It should be noted that the IBD Audit was established and 2nd round datasets agreed before the IBD National Service Standards were published. Therefore, we did not specifically audit against them for the 2nd round.

Key recommendations

  • There should be a continued focus on multidisciplinary working with sites moving towards the development of the IBD team as outlined in the National IBD Service Standards.
  • Improvement in the provision of IBD Clinical Nurse Specialists is required to reach the minimum level of 1.5 WTE per IBD Team as recommended in the National IBD Service Standards.
  • Trusts/Health Boards should provide appropriate levels of toilet facilities and make sure that they are suitable for paediatric patients of all ages.
  • Immediate efforts should be made to improve stool culture and CDT collection rates for all new and relapsing IBD patients.
  • The adoption of national guidelines, such as the Guidelines for the Management of Inflammatory Bowel Disease (IBD) in Children in the United Kingdom produced by BSPGHAN in October 2008, rather than local guidelines, may help local paediatric units with their care of UC inpatients e.g. for pouch surgery, acute severe UC and heparin use.
  • The volume of pouch surgery is very low. Consideration for either regionalisation of pouch surgery and/or liaison with a high volume adult centre may be appropriate.
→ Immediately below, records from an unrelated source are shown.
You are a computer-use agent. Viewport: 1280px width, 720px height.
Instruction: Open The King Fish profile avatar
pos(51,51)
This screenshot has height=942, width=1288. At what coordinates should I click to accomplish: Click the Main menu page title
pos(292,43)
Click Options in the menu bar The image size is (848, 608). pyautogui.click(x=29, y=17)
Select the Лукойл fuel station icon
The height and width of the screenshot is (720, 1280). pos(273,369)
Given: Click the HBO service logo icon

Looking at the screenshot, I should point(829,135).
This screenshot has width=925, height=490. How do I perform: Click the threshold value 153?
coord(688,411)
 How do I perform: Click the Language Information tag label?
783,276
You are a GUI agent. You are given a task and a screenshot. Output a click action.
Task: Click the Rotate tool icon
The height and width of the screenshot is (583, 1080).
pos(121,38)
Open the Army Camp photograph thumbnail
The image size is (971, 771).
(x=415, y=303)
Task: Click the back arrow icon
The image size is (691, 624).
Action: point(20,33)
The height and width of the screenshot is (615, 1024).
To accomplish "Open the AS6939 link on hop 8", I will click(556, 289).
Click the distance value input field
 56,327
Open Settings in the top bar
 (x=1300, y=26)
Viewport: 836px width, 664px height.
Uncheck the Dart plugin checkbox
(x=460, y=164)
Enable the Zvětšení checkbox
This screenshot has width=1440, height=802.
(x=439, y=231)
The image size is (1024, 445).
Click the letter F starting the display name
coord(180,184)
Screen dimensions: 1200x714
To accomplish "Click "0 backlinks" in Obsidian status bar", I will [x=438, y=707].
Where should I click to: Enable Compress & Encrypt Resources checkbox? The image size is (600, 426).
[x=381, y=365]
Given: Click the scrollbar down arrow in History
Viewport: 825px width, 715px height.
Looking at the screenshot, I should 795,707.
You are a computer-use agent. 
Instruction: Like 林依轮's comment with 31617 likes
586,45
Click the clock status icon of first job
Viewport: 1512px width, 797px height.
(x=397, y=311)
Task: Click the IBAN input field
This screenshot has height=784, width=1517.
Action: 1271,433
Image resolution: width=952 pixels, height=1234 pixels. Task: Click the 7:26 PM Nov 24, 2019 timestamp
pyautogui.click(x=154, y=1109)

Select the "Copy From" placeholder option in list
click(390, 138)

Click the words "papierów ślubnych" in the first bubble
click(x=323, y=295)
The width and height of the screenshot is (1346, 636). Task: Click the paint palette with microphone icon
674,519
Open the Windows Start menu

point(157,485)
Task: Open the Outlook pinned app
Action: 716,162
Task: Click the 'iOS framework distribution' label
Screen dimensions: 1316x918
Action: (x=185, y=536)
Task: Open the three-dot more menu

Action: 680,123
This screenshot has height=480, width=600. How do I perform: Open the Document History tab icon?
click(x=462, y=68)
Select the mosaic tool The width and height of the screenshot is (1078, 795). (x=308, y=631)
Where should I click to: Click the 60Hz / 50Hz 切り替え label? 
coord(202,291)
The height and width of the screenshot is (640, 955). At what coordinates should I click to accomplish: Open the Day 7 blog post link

  • A system for sharing of information about test results or treatment changes should be developed through the use of IT, written communication or a patient held record.
  • IBD Services must continue to develop shared care between specialist paediatric gastroenterology sites, district general hospitals and primary care.
  • IBD Services should aim to see all relapsing patients within 7 days.
  • Patient involvement in local IBD services should increase.
  • Paediatric Sites already meet the standard of providing written information however patient education and support should continue to be developed.
  • Every IBD Service should develop a searchable IBD database.
  • A national biologicals database should be developed.
  • Participation in national audit is a requirement for all IBD Services.
  • Participation of paediatric IBD patients in clinical research must increase substantially.
  • The development of the UK Medicines for Children Research Network may facilitate wider participation of IBD patients in clinical trials.